Un exemple très concret dans un hôpital psychiatrique de la région : multiplier par 2 le prix du ticket modérateur résiduel à la charge du patient hospitalisé en 2005, ce qui réalise un transfert de charge sur les usagers au moment même où la réforme de l’Assurance maladie diminue la couverture individuelle des frais de santé.
– La « nouvelle gouvernance » (2 mai 2005) réforme l’organisation interne de l’hôpital. Elle remplace les services par des pôles d’activité, avec des notions d’efficience (pour ne pas dire productivité) et d’intéressement collectif. Les pouvoirs des directeurs sont renforcés pour un meilleur « management ».
– Le 3e volet, c’est la réforme du statut des personnels, qui doit commencer par les médecins : fin de l’indépendance professionnelle grâce notamment à l’embauche locale (pour le moment les praticiens hospitaliers sont nommés par le ministre de la santé) et à la généralisation des CDD avec des objectifs (d’activité surtout) à remplir.

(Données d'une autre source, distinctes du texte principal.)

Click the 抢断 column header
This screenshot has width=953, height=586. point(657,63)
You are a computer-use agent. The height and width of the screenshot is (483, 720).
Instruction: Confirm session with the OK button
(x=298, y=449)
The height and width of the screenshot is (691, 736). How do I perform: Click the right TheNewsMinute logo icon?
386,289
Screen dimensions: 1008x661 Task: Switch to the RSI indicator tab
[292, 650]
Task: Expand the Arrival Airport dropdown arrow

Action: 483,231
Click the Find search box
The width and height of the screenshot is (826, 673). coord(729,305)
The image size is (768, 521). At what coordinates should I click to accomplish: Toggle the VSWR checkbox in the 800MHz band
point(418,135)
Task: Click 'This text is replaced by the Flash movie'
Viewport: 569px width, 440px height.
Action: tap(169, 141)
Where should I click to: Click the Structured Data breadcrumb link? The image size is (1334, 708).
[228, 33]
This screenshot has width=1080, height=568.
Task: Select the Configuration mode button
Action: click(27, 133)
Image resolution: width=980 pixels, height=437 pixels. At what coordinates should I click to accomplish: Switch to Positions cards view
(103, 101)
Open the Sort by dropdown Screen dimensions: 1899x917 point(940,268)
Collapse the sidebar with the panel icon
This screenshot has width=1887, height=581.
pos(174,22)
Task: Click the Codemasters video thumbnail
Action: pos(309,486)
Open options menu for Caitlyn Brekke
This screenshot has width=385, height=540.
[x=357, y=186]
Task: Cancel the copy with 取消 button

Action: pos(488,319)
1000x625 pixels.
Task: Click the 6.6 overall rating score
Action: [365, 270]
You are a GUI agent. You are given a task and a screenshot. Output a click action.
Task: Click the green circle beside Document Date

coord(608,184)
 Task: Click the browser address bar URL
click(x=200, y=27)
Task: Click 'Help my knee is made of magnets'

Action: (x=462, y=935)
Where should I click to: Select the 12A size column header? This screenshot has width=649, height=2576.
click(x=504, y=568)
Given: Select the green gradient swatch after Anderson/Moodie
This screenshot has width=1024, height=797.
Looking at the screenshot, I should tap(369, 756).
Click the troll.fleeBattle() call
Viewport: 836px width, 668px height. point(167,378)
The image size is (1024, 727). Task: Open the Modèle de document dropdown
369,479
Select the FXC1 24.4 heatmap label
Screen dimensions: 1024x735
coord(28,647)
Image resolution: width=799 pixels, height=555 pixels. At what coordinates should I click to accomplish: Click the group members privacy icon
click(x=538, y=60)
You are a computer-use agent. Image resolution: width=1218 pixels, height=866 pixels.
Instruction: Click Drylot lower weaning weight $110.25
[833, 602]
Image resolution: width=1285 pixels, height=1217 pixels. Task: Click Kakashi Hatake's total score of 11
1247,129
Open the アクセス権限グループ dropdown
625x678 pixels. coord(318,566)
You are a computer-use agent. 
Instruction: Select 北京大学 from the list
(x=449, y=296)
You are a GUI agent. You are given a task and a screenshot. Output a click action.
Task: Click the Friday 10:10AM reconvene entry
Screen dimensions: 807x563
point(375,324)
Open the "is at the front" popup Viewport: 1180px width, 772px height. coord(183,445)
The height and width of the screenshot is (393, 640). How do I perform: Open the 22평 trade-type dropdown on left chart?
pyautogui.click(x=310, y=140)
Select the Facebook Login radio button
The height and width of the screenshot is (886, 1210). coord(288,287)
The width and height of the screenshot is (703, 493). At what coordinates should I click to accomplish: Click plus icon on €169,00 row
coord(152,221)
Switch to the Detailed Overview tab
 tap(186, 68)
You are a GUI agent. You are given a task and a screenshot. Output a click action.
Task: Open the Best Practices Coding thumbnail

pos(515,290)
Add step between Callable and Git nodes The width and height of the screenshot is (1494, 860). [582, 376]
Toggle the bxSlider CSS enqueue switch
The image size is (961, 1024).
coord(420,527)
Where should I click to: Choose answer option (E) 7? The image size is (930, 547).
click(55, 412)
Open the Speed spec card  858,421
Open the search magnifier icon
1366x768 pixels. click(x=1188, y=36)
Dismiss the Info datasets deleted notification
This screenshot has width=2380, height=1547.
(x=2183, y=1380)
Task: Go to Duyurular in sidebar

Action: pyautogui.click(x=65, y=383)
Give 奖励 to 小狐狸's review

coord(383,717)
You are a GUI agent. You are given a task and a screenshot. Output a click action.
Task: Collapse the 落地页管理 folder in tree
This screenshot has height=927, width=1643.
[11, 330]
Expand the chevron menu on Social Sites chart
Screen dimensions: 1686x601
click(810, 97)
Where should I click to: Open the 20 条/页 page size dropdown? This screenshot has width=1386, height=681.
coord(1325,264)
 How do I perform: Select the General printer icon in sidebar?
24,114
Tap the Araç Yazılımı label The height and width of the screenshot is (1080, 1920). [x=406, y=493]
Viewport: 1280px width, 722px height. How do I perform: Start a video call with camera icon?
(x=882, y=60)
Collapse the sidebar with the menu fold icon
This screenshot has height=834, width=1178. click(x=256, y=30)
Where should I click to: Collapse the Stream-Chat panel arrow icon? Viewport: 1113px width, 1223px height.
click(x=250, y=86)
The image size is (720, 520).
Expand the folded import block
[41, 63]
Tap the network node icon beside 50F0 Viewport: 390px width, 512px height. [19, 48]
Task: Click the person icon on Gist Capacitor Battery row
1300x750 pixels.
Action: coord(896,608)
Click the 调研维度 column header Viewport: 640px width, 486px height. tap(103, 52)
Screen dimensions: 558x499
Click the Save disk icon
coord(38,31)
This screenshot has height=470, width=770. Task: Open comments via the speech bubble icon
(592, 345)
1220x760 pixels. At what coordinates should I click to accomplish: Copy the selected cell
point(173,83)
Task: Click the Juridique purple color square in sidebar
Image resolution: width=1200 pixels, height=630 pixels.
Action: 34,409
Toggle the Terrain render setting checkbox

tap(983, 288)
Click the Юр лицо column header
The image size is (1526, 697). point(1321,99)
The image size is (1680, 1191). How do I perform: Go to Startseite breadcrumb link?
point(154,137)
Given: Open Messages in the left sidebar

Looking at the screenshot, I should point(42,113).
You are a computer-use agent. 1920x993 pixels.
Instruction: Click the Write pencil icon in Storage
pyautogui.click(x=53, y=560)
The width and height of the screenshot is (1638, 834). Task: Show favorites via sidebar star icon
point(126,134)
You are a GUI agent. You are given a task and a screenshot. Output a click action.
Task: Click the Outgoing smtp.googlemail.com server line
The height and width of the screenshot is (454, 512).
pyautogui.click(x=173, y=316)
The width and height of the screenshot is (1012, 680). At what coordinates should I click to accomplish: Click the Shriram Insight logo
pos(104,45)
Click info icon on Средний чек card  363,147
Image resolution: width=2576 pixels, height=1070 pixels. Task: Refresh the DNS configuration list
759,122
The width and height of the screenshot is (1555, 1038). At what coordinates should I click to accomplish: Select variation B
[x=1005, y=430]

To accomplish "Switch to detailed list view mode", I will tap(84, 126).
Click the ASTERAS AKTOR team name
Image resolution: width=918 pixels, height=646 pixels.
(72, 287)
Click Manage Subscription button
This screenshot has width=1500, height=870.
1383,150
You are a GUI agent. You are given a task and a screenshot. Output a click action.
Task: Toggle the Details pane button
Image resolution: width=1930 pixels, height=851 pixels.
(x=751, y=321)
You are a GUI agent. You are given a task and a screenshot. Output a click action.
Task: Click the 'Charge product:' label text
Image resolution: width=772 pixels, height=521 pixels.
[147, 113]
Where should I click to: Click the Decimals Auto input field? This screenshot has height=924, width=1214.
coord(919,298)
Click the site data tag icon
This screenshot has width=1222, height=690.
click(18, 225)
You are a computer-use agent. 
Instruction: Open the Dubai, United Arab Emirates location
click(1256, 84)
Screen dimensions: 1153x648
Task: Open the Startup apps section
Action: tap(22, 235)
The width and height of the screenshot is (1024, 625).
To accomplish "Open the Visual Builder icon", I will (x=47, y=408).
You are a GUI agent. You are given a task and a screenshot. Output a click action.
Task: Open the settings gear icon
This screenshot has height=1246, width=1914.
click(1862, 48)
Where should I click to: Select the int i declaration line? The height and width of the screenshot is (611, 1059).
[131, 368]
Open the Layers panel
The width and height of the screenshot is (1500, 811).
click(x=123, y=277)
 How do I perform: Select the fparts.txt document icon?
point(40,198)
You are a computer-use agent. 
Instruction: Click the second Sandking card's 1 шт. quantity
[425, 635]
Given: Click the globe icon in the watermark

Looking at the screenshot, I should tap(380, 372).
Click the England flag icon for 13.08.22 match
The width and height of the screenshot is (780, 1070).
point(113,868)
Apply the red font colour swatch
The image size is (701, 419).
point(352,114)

c) Que faire ? Comment réagir ?

Ces derniers temps, il est plus facile de lister ce qui n’a pas marché :
les grèves et les manifestations contre la réforme des retraites et de la sécurité sociale, les pétitions (par exemple, le ministre a eu plusieurs milliers de signatures de praticiens hospitaliers sur son bureau contre la réforme prévue de leur statut, sans effet notable pour le moment).
Donc, comment ne pas s’user ?
Comment rester solidaires et inventifs, continuer à se penser comme appartenant à des groupes et non comme des individus isolés ?
Comment, pour les professionnels de santé, dans l’exercice quotidien, ne pas se laisser piéger par ce modèle, penser gestion, comptes, efficience et finir par traiter des humains comme des produits marchands ?

Pour conclure, un exemple d’action : en PACA, un collectif pour la défense de la psychiatrie, alliant syndicats et associations (Attac, usagers…), a obtenu de l’ARH le principe d’une journée de débat sur la psychiatrie en PACA.

II- Quelques propositions non exhaustives à l’issue du débat

a) Participer aux Etats Généraux de la Santé organisés au printemps 2006 (date à confirmer) par Attac-Santé 74, avec des réunions préparatoires.

b) Après-midi le 5 novembre sur les services publics à St Jean de Chevelu (avant pays savoyard).

c) Proposition de consacrer à ce thème des présences place St Léger à Chambéry.